::: STORED RECORDS :::
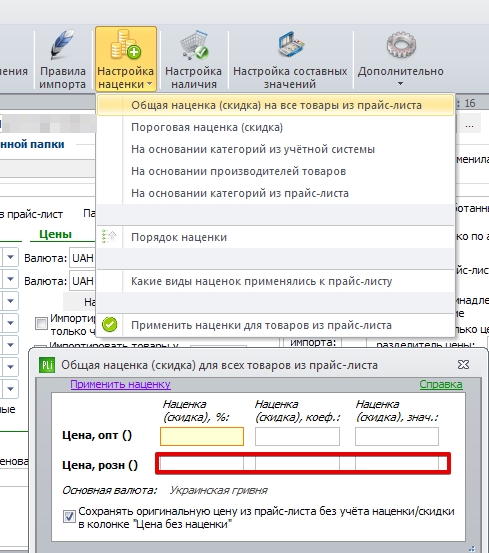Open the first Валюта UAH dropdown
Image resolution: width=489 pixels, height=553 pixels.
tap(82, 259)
:::
::: STORED RECORDS :::
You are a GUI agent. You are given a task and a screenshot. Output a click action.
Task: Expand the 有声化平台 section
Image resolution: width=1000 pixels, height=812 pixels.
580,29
:::
::: STORED RECORDS :::
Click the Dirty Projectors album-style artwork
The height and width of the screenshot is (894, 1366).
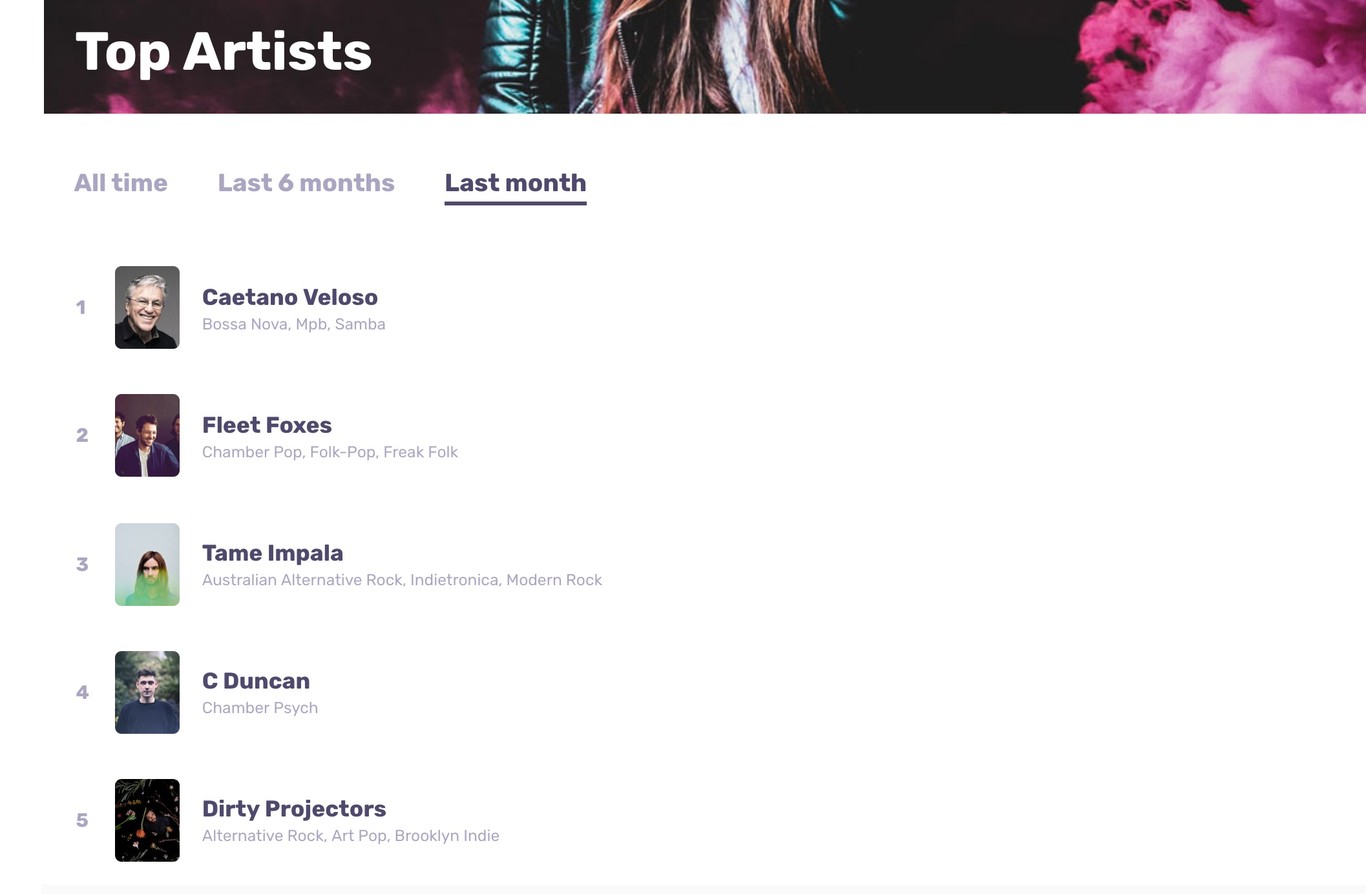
:::
=== TO BE DONE ===
Could you set out the data from the line containing "Open the first Валюта UAH dropdown" through the line containing "tap(82, 259)" as a numbered list, skipping blank lines and leaving out the pictures?

=== SOLVED EXERCISE ===
1. Open the first Валюта UAH dropdown
2. Image resolution: width=489 pixels, height=553 pixels.
3. tap(82, 259)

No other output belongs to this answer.